• **Exercise objective**:
Copy the records below word for word, leaving out nothing.

• **Data provided**:

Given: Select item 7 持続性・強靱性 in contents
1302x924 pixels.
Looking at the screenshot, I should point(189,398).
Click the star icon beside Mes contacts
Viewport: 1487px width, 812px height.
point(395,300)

• **Task answer**:
Given: Select item 7 持続性・強靱性 in contents
1302x924 pixels.
Looking at the screenshot, I should point(189,398).
Click the star icon beside Mes contacts
Viewport: 1487px width, 812px height.
point(395,300)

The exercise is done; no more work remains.